Products of the reaction of selenite with intracellular sulfhydryl compounds

The usual first step in the intracellular metabolism of exogenous selenite is its chemical reaction with glutathione to form selenodiglutathione (1). We have investigated whether selenite also reacts intracellularly with other SH compounds. HeLa cells were exposed to [75Se]selenite and lysed with SDS. Cellular proteins and nucleic acids were precipitated with trichloroacetic acid, and the acid-soluble fraction was analyzed by ion-exchange thin-layer chromatography (ion-exchange TLC) and autoradiography. In control cells, the major [75Se]-containing species detected can be identified by its mobility as selenodiglutathione. Two other species were detected, which can be identified as selenodimercaptoethylamine and the mixed selenotrisulfide of mercaptoethylamine and glutathione.

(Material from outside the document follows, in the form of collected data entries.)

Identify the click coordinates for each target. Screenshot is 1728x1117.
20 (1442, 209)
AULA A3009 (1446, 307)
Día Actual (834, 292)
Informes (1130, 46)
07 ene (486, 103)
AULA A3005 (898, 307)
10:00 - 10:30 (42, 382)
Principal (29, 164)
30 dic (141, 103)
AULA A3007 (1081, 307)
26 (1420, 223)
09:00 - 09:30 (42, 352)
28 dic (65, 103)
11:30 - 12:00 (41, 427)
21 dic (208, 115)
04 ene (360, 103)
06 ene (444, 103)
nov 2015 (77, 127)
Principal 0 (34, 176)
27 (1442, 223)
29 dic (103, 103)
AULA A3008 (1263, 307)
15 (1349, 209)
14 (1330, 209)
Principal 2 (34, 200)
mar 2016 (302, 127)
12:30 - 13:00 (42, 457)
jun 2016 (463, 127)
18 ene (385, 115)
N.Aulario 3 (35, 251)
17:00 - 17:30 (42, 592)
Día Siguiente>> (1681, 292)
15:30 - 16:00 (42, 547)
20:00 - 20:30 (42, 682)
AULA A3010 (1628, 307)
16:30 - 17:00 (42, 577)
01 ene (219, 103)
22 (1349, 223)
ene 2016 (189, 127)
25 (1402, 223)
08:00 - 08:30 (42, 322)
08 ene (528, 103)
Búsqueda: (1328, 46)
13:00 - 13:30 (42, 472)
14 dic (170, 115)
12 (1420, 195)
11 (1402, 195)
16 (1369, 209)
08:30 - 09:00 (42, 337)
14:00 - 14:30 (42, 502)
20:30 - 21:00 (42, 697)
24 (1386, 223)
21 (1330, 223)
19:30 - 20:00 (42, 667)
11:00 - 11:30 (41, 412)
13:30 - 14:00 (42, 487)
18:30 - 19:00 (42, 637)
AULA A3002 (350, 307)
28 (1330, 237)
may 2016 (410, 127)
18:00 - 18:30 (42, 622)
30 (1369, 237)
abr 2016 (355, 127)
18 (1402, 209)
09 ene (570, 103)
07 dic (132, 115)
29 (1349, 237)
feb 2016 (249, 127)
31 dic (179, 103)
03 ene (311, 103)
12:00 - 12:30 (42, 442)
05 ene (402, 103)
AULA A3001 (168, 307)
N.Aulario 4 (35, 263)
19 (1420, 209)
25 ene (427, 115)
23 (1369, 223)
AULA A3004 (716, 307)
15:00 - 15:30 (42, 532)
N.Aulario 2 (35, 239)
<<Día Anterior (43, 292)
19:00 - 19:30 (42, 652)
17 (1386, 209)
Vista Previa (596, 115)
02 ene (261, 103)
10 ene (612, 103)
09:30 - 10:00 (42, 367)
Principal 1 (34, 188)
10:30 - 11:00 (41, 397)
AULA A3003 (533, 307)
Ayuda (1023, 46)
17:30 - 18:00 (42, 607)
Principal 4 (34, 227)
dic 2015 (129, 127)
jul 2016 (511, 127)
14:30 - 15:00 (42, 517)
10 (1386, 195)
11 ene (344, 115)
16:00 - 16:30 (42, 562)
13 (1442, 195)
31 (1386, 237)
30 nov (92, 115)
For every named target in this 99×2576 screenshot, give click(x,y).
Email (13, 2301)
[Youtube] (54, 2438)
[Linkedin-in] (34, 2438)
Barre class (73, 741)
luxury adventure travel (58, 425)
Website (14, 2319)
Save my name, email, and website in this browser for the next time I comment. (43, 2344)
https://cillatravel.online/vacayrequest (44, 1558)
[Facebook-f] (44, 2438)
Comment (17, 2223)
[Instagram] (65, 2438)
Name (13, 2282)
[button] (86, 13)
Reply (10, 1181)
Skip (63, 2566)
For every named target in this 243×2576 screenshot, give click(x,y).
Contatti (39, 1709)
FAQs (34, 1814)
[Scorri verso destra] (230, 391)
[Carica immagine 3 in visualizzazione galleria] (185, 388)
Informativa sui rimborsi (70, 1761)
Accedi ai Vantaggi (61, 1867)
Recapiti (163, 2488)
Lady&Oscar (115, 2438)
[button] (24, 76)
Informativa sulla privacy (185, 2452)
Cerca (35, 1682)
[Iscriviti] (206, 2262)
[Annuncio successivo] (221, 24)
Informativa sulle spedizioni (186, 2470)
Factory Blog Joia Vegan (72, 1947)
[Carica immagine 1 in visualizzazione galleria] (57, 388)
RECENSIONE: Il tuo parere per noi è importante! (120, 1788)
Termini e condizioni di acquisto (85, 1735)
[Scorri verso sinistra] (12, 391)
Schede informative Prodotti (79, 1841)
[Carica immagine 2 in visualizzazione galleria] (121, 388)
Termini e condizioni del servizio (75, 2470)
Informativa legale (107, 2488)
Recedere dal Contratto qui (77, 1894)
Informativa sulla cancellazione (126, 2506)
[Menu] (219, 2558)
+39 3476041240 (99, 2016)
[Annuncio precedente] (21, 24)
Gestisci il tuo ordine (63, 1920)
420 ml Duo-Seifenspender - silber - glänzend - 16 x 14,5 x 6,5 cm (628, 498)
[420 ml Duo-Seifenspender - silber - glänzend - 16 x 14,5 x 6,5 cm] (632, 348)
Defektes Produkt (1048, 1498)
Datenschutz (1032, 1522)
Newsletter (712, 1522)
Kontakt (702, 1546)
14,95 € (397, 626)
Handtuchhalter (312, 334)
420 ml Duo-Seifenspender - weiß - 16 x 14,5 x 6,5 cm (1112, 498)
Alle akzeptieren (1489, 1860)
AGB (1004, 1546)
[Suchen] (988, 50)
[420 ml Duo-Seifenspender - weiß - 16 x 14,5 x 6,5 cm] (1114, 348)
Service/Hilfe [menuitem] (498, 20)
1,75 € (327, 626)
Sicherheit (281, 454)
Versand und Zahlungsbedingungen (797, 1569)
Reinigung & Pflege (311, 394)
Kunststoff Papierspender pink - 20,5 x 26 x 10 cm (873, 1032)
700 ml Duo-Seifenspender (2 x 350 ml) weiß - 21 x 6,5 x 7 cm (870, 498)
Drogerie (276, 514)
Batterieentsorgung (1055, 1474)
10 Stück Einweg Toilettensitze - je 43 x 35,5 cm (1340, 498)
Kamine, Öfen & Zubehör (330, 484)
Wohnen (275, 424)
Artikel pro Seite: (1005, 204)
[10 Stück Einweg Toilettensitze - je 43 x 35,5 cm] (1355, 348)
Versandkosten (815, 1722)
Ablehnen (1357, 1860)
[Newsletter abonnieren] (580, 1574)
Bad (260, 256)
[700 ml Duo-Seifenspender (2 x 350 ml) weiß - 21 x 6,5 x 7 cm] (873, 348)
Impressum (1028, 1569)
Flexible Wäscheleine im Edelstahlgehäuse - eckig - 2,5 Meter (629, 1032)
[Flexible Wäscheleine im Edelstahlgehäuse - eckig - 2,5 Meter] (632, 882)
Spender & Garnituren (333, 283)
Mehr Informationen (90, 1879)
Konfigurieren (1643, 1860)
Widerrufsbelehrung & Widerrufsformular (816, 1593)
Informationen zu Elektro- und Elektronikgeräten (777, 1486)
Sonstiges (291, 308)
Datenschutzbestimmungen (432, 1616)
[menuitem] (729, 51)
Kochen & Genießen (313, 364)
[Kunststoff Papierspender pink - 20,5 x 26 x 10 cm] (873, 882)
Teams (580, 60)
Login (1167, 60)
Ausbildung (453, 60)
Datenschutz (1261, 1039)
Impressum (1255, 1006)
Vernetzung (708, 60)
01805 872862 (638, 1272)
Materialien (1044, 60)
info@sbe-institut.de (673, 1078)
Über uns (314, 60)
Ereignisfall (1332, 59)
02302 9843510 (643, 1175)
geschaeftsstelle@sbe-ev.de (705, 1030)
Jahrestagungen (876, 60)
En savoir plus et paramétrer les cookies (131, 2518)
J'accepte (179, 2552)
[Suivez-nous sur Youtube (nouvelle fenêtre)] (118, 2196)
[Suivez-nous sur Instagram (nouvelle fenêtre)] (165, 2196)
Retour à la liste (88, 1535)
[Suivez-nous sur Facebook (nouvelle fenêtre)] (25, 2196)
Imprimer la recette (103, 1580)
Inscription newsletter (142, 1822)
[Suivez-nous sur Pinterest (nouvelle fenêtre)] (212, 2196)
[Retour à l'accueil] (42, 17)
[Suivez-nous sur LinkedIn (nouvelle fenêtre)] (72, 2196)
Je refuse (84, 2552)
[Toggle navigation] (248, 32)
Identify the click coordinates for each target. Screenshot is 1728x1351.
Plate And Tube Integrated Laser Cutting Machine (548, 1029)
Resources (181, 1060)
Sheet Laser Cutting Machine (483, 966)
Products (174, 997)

In contrast, in cells that were depleted of glutathione (by treatment with buthionine sulfoximine), very little, if any, selenodiglutathione was detected. However, new [75Se]-containing species were detected, which can be identified as selenodicysteine and the mixed selenotrisulfide of cysteine and glutathione. The same species were detected when [75Se]selenite was added to the acid-soluble fraction of a cell extract (as opposed to living cells), confirming that these compounds can be formed by nonenzymatic reactions.